__TASK GOAL__
After reading each line of the entries, give the number of lines that contain "beside" and nothing else.

[[ GIVEN ENTRIES open ]]

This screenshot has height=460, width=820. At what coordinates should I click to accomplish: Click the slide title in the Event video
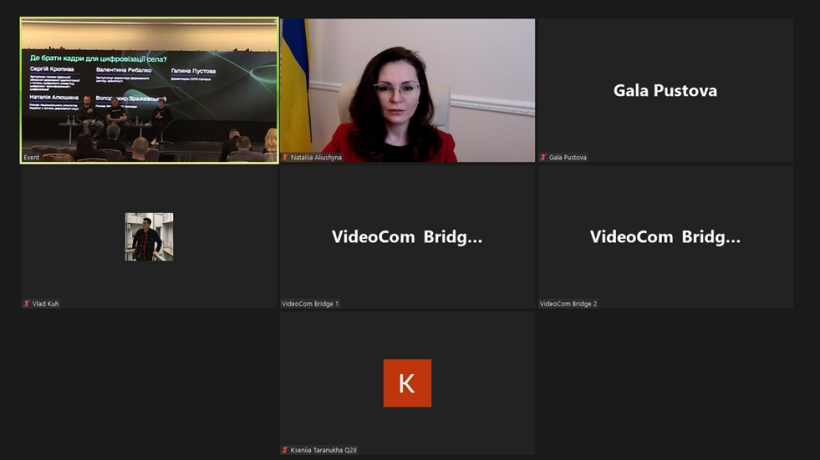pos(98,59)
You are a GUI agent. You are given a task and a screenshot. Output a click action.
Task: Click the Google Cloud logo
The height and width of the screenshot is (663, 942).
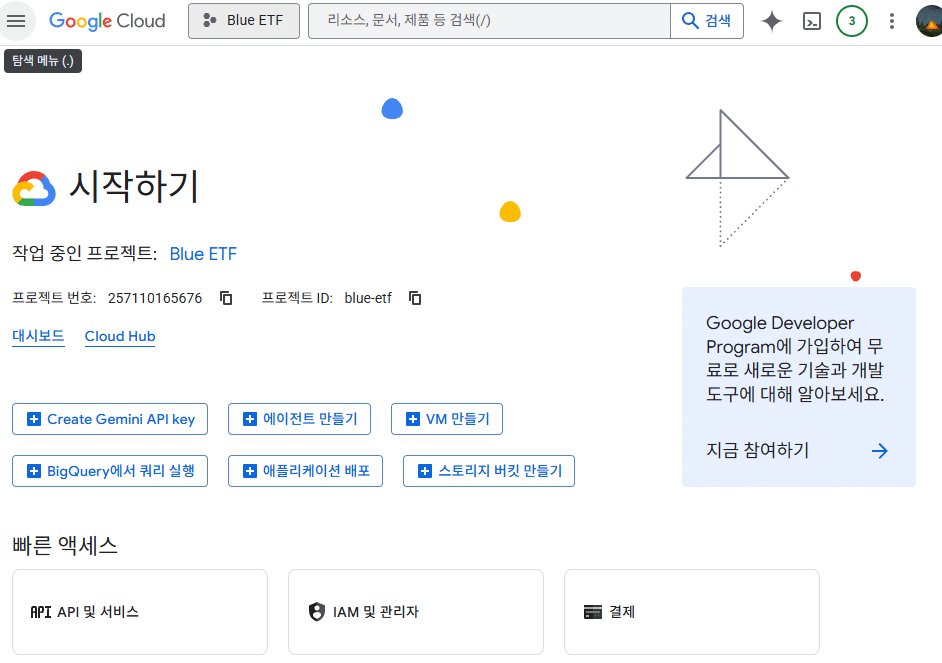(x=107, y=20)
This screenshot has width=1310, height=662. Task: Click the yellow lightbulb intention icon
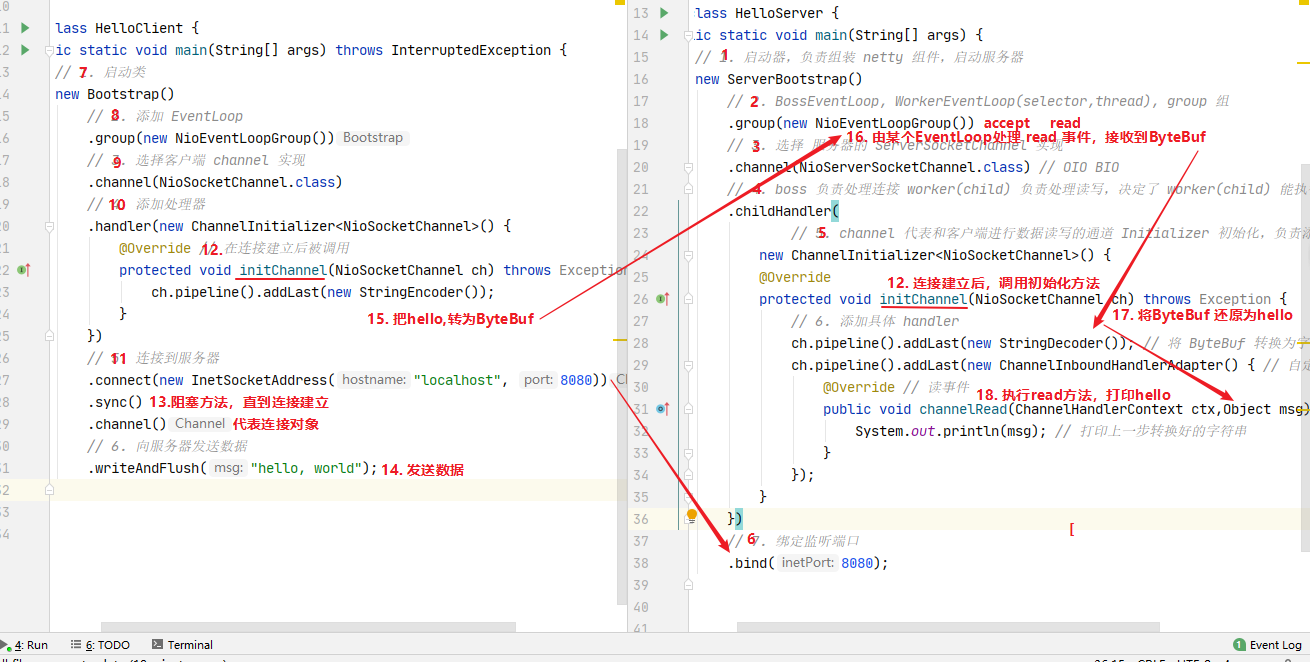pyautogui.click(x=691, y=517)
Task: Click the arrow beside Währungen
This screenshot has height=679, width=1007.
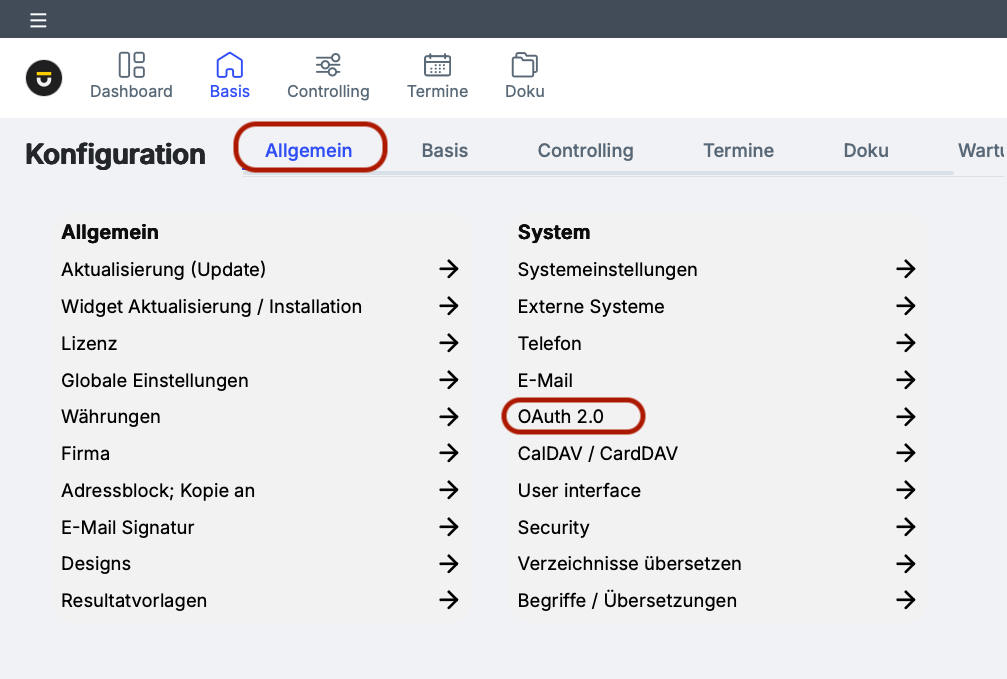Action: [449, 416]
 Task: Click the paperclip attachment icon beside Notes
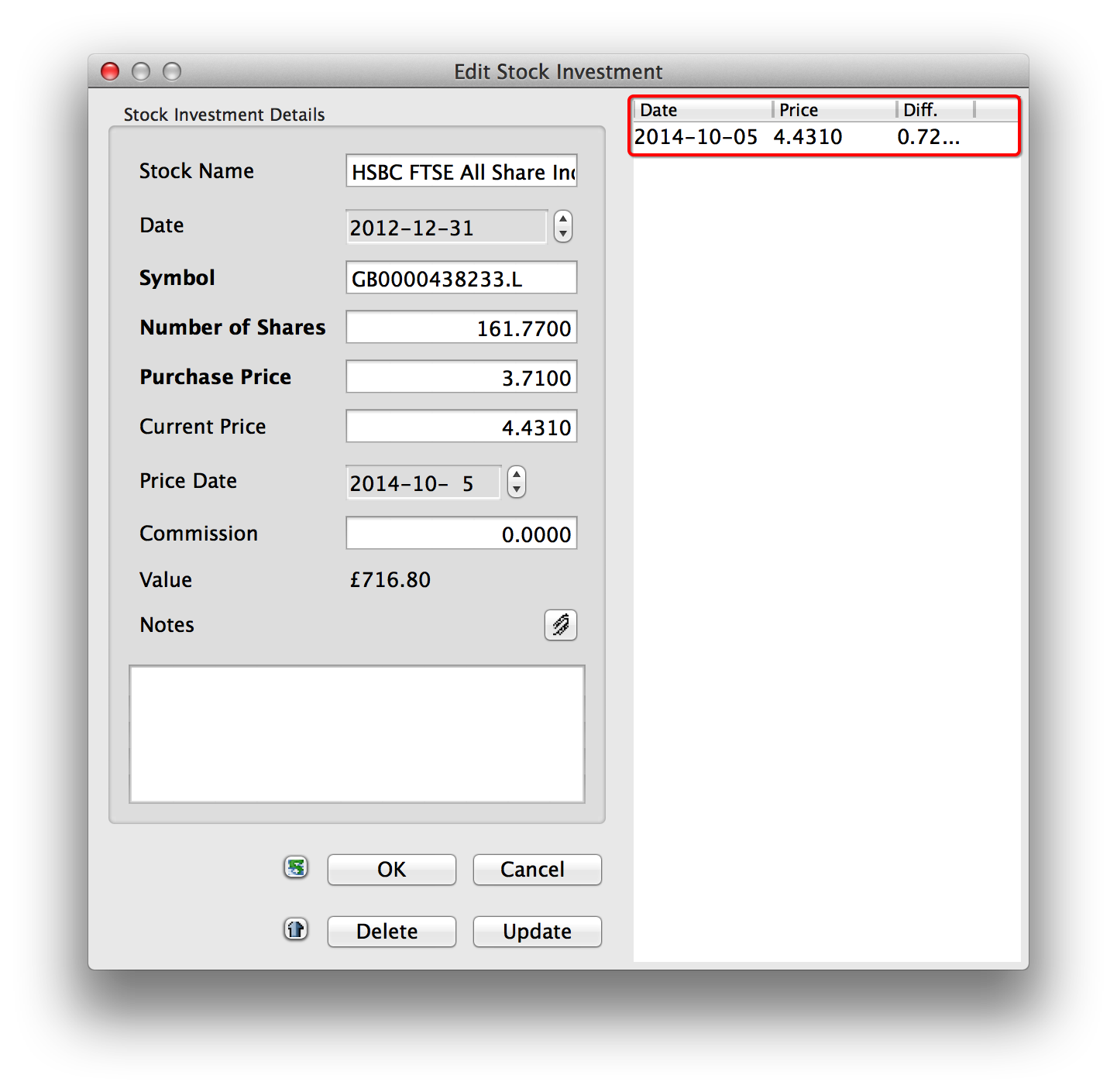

[[ GIVEN ENTRIES closed ]]

__EXERCISE OUTPUT__
2